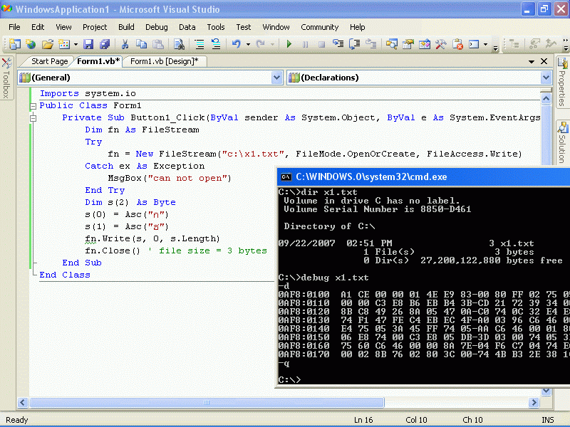Collapse the Public Class Form1 block

click(33, 106)
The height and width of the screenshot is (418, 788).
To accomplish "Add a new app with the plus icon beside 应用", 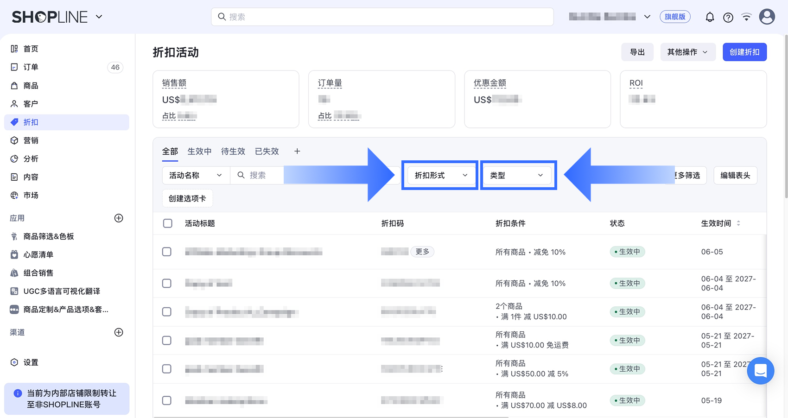I will (x=119, y=218).
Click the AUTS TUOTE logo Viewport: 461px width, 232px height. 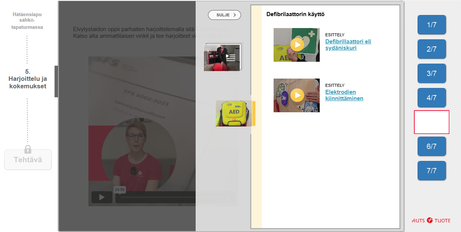point(431,220)
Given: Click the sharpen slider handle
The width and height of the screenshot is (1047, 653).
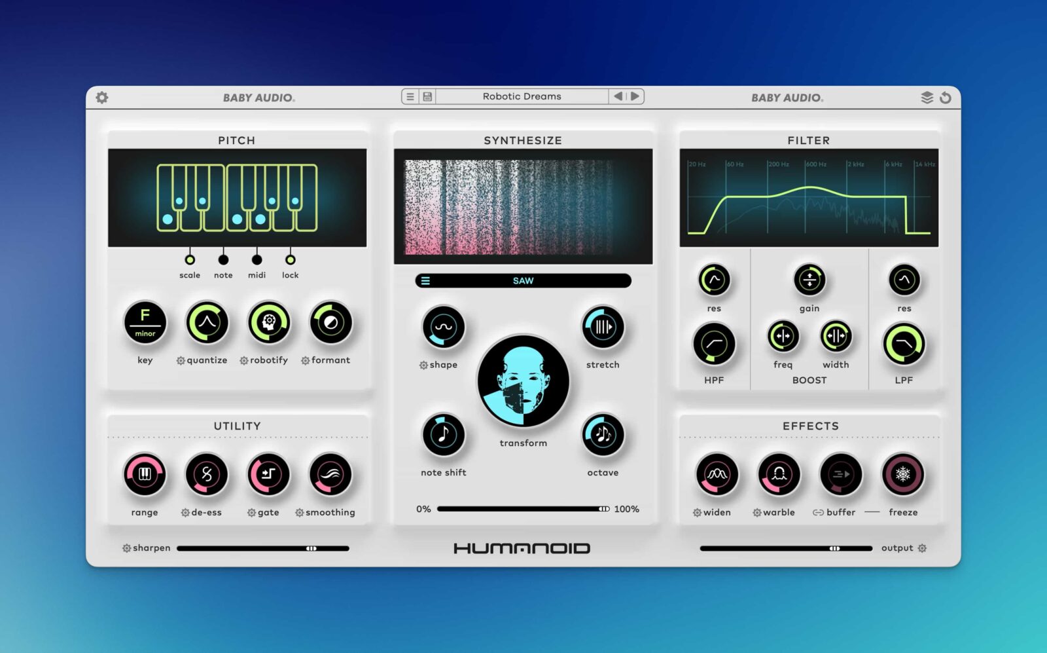Looking at the screenshot, I should [311, 548].
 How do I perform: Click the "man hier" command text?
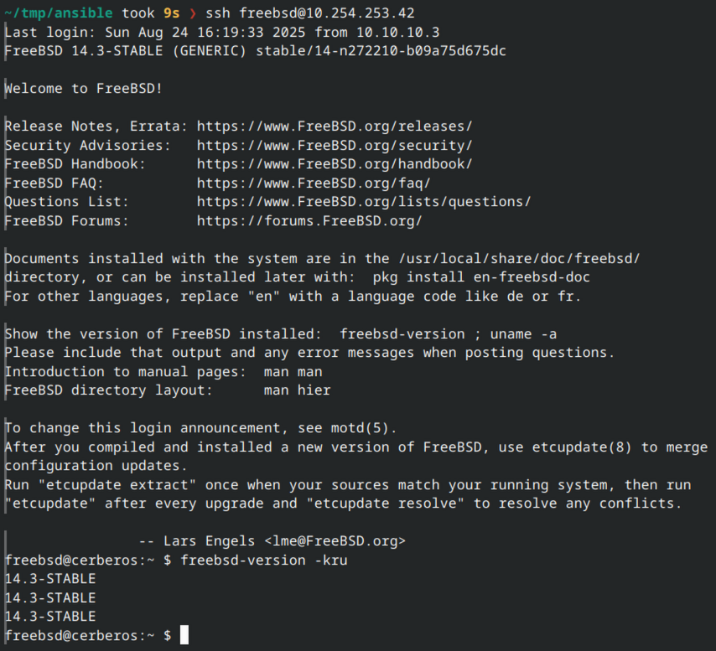click(x=297, y=390)
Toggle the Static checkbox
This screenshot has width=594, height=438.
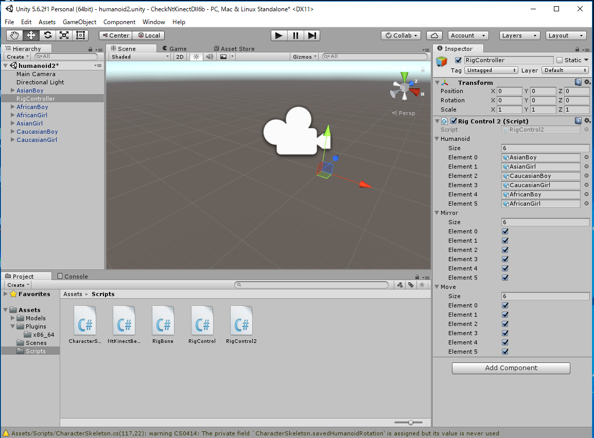[560, 60]
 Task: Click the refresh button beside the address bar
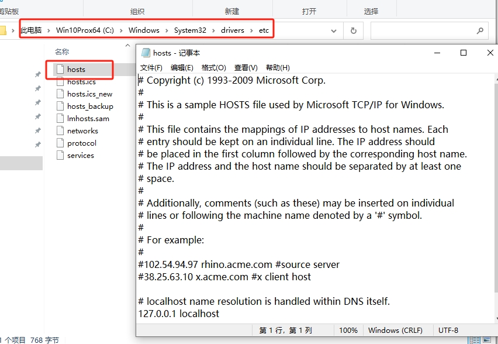click(x=353, y=30)
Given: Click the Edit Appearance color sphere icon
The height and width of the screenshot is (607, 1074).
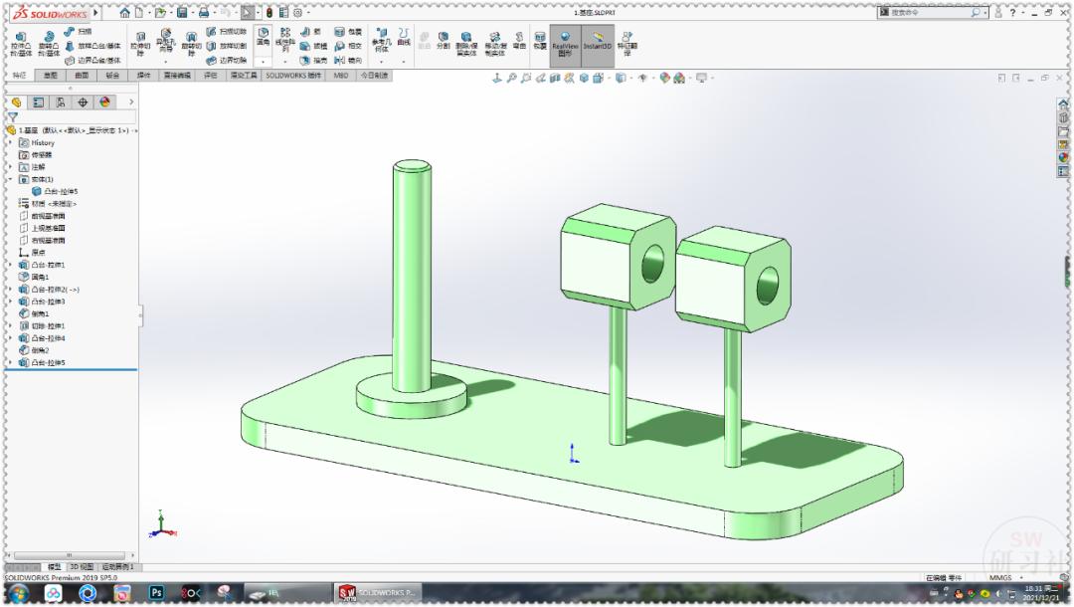Looking at the screenshot, I should pos(664,77).
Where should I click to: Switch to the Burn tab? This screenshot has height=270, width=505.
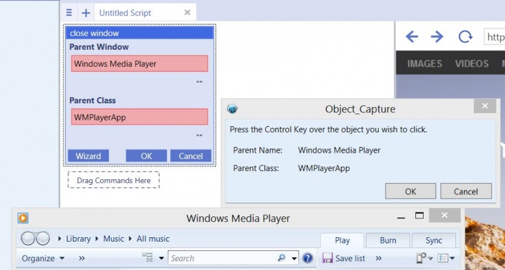click(388, 241)
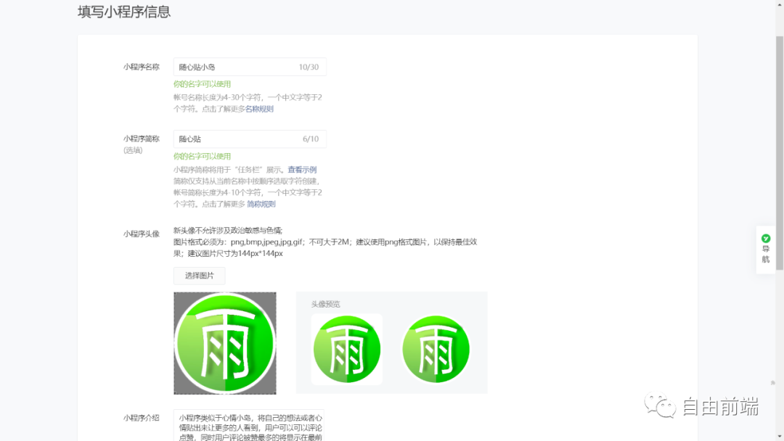Select the large 雨 avatar image preview
The height and width of the screenshot is (441, 784).
tap(224, 341)
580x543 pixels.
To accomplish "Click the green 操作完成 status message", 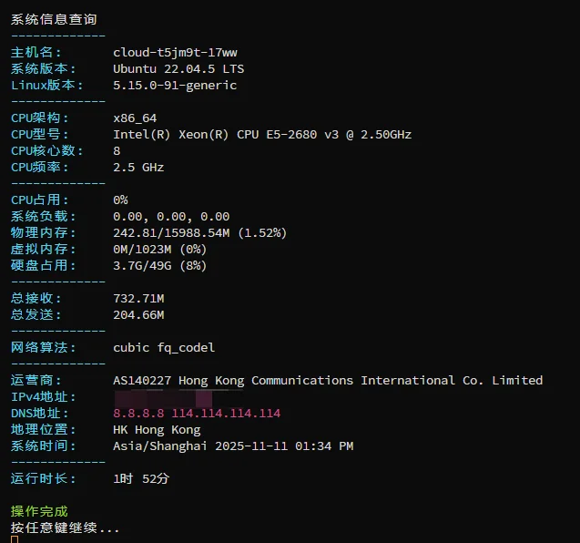I will pyautogui.click(x=39, y=511).
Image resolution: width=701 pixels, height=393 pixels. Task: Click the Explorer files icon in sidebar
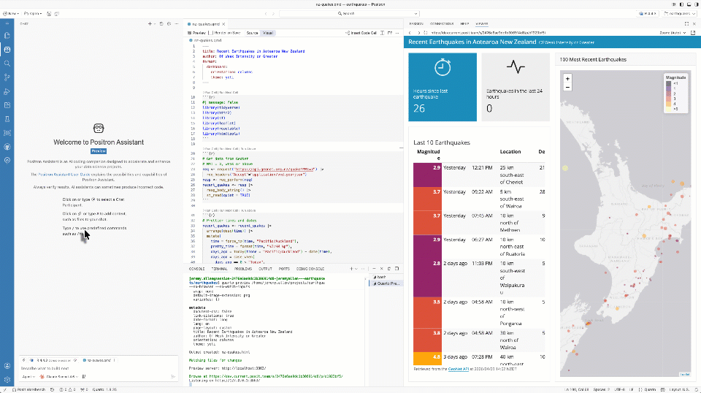pos(7,36)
━━━━━━━━━━━━━━━━━━━━
REQUIREMENT: Return each line of the data where the word "Given" appears.

COMPLETED TASK:
Given: Click the sharpen slider handle
Given: Click the Edit Appearance color sphere icon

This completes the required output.